Other data streams are better suited to providing key agricultural information. For example, satellites can deliver more widespread and continuous monitoring of crop output and yield for small-scale farms in sub-Saharan Africa than can on-site surveys9.

Such data are often held by private companies, including those that sell equipment with remote sensors to monitor plant growth. Most sub-Saharan farmers cannot afford to access this information. Even when the data are collected by public satellites, such as the European Space Agency’s Copernicus Sentinel-2, most sub-Saharan countries do not have the analytical capacity to make use of them. And satellite data do not supply any information about the health and well-being of a family.

Regarding mobile-phone surveys, registries that include farmers’ names and locations could increase participation. Meanwhile, given that mobile-phone penetration across sub-Saharan Africa is at its highest point in history, interventions designed to improve phone surveys will result in better real-time data10.

A clearing house for evidence

Data are necessary, but insufficient. To inform agricultural policy, many data streams need to be synthesized — scrutinized and evaluated en masse for effectiveness and lack of harm (to communities or ecosystems, say).

Thousands of studies have already been produced by scientists in academic and research organizations, such as the national agricultural research centres across sub-Saharan Africa, and the crop-specific global research centres directed by the global partnership CGIAR. The work should be analysed using inclusion and exclusion criteria that have previously been agreed in an a priori protocol. This approach can reduce duplication because it snapshots what research has been done, which studies are under way and any work that is still needed. Although a lack of available data can make it impossible to answer some questions, a clear sense of evidence gaps can help policymakers to reach better-informed decisions.

We think that the best way to do this is through a clearing house for evidence. This is a system for producing systematic reviews that can inform evidence-based policymaking and map knowledge gaps to enable studies to be prioritized.

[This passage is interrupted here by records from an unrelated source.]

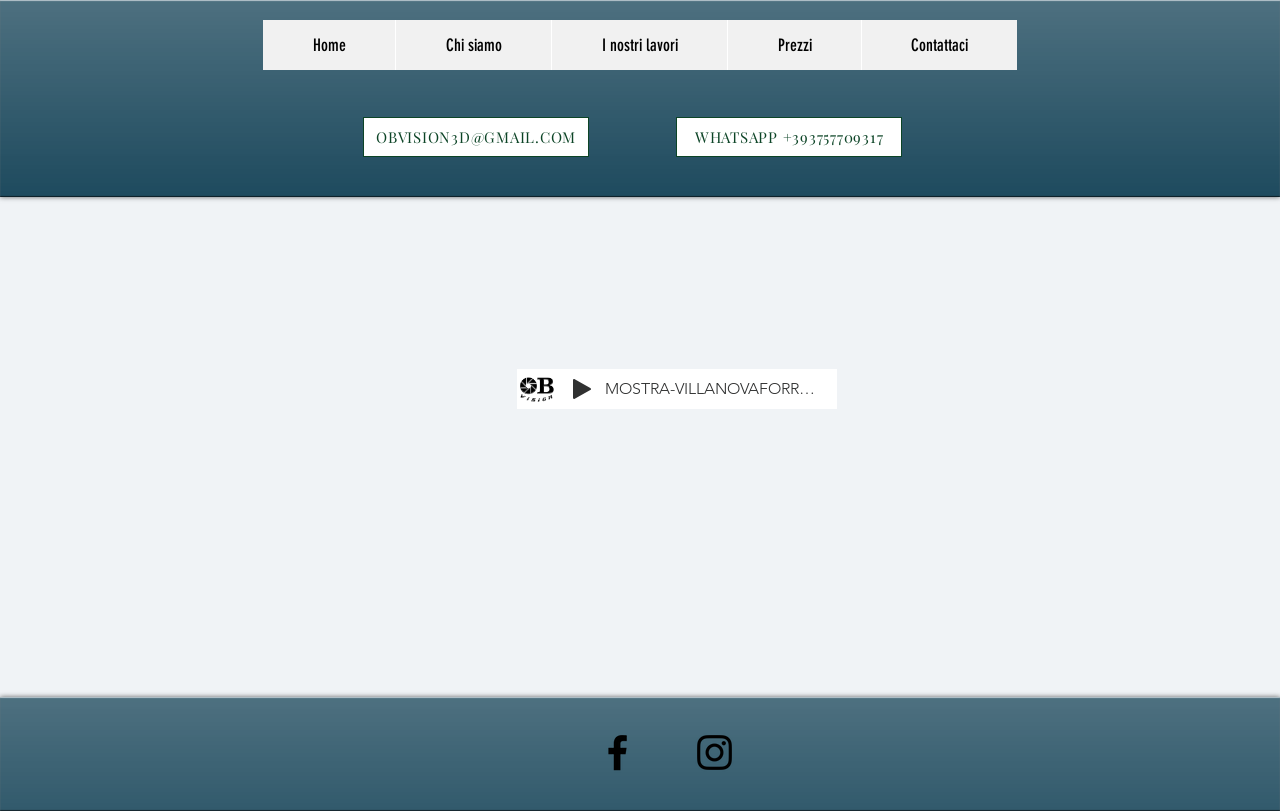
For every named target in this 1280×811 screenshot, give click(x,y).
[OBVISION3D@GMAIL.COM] (476, 137)
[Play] (582, 389)
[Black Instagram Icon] (714, 752)
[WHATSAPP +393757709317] (789, 137)
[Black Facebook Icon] (617, 752)
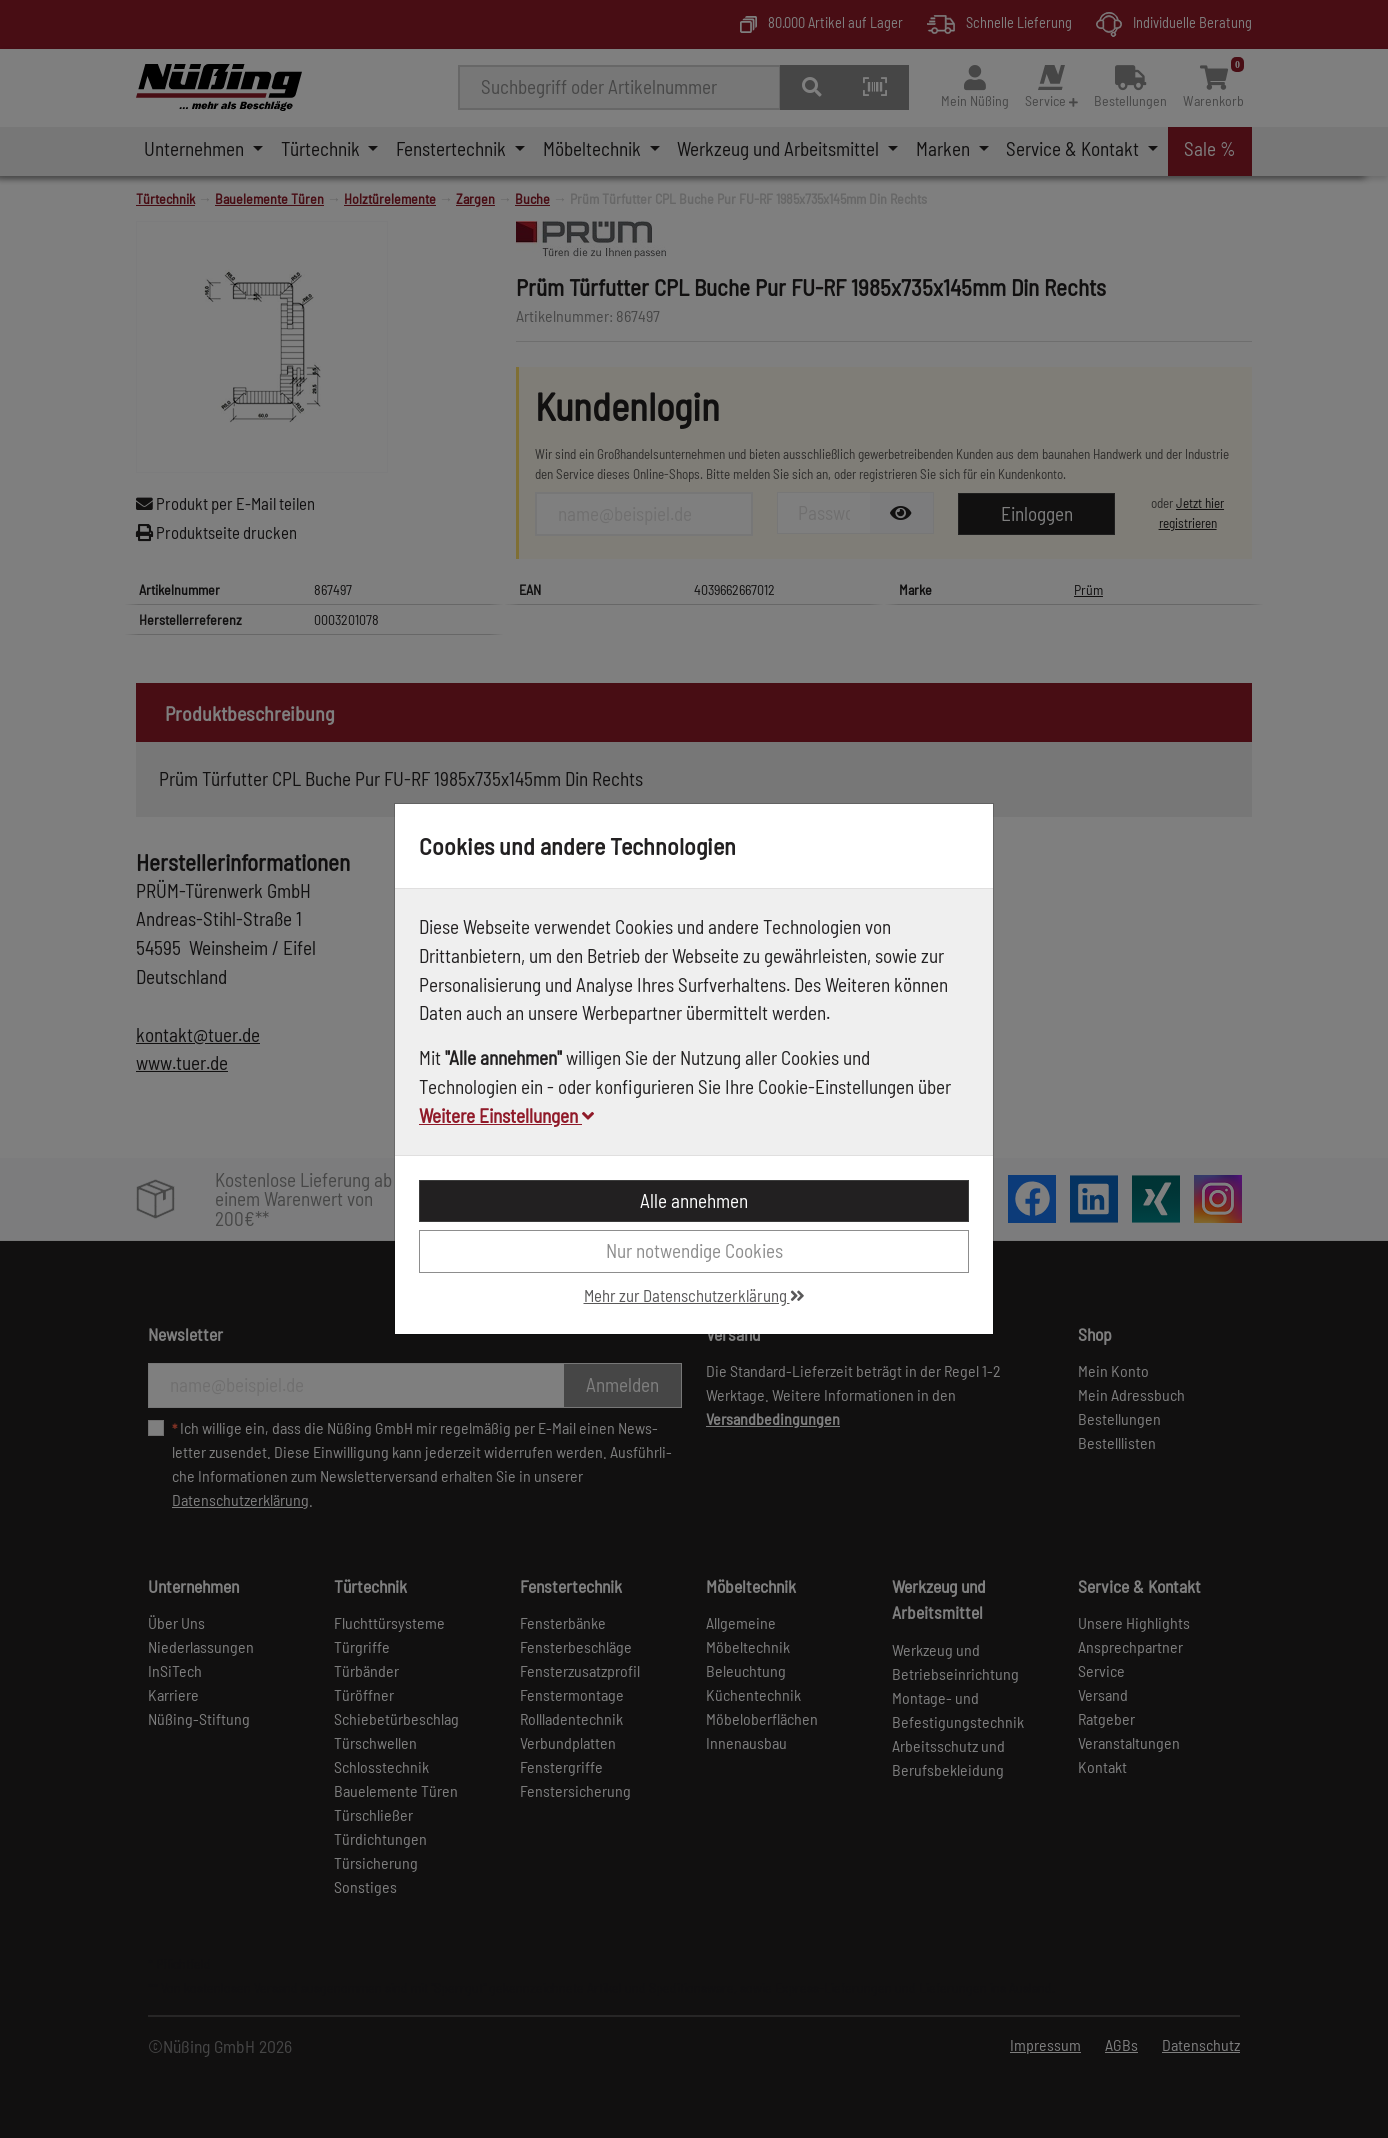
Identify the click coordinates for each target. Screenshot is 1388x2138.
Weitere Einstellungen (506, 1115)
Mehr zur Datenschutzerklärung (694, 1295)
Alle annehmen (694, 1200)
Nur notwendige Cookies (694, 1250)
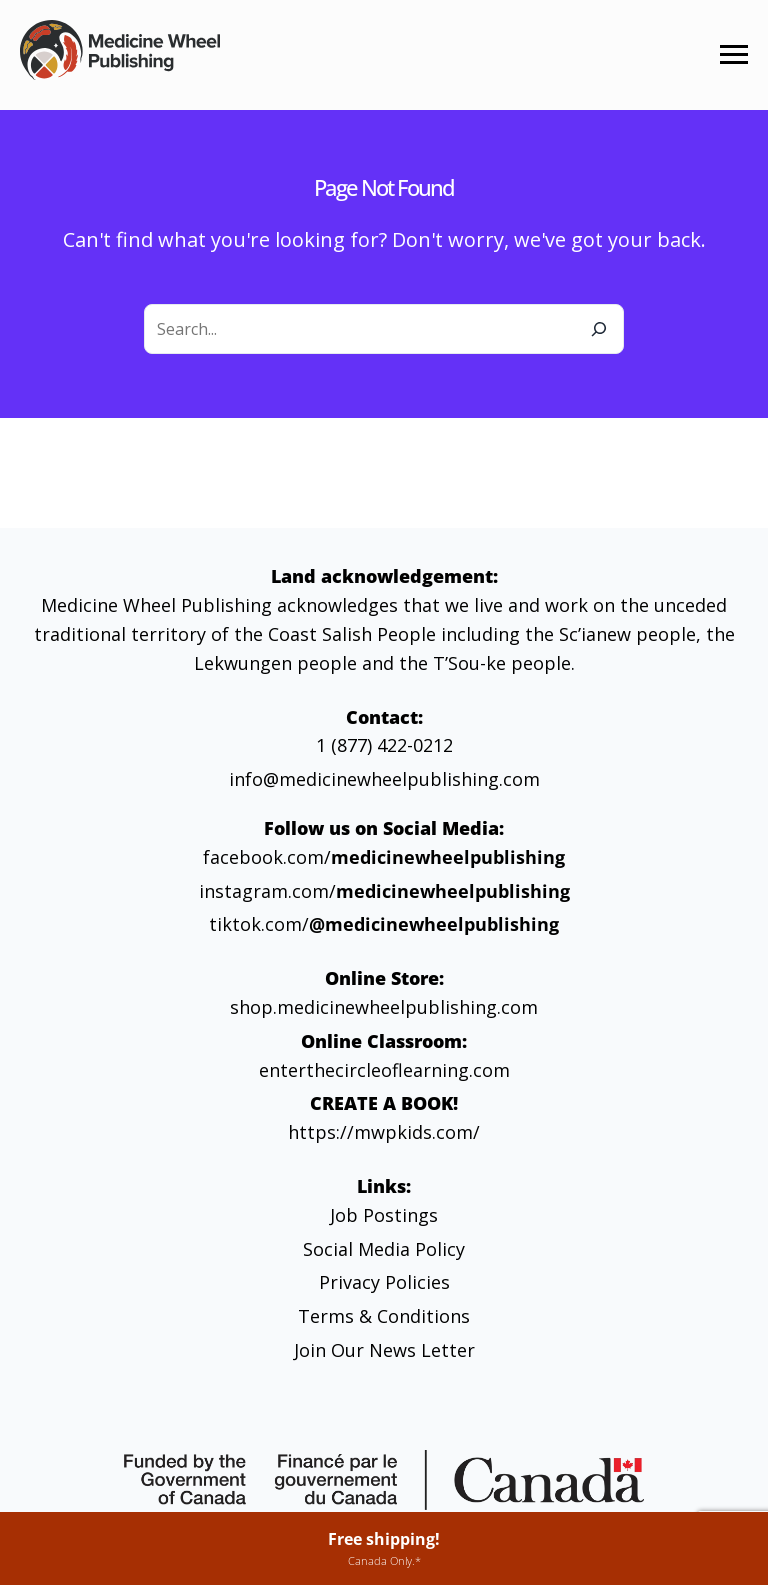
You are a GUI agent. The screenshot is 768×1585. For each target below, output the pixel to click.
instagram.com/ (384, 891)
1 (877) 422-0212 (384, 745)
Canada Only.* (384, 1560)
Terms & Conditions (384, 1316)
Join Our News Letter (384, 1350)
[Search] (599, 329)
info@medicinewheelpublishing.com (384, 779)
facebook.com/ (384, 857)
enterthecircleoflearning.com (384, 1070)
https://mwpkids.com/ (384, 1132)
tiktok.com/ (384, 924)
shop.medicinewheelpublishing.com (384, 1007)
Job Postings (384, 1215)
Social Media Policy (384, 1249)
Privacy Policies (384, 1282)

Meta-analyses, reviews and evidence syntheses for policy have long been common in health and medicine. The organization Cochrane (previously known as the Cochrane Collaboration) pioneered their production, drawing together thousands of experts to weigh the quality of available evidence in a highly structured way and distil it into practical recommendations. This infrastructure has been invaluable during the pandemic, for example in reviewing diagnostic tests for the coronavirus11.

Other programmes, including the platform Evidence for Resilient Agriculture, run by World Agroforestry in Nairobi, provide tools and data sets to pinpoint which agricultural technologies work in Africa, and where. This can help funders to prioritize where research funds could most usefully be directed, for instance.

Many of the building blocks required for an evidence clearing house for agriculture are already in place in sub-Saharan Africa. The Africa Evidence Network and African Evaluation Association connect policymakers with organizations that are dedicated to supporting evidence-based decision-making12. Institutions that have developed training programmes for relevant review methods include the University of Ghana in Accra, Makerere University in Kampala, Uganda, and the Information Training and Outreach Center in Africa near Pretoria, South Africa. Other initiatives, such as Ceres2030: Sustainable Solutions to End Hunger (which is directed by J.P.), supply protocols for planning and registering interdisciplinary evidence reviews for agriculture. This information is freely available.

We call on governments and funding organizations to bring together these building blocks of data synthesis, training and evaluation to create an evidence clearing house for agriculture. In our view, such a facility would take around three months to set up, with an injection of around $10 million of funding for a newly established consortium made up of groups that are already contributing evidence to agriculture. Its mandate would be to generate and disseminate such evidence, and it could produce policy-relevant results by the end of this year.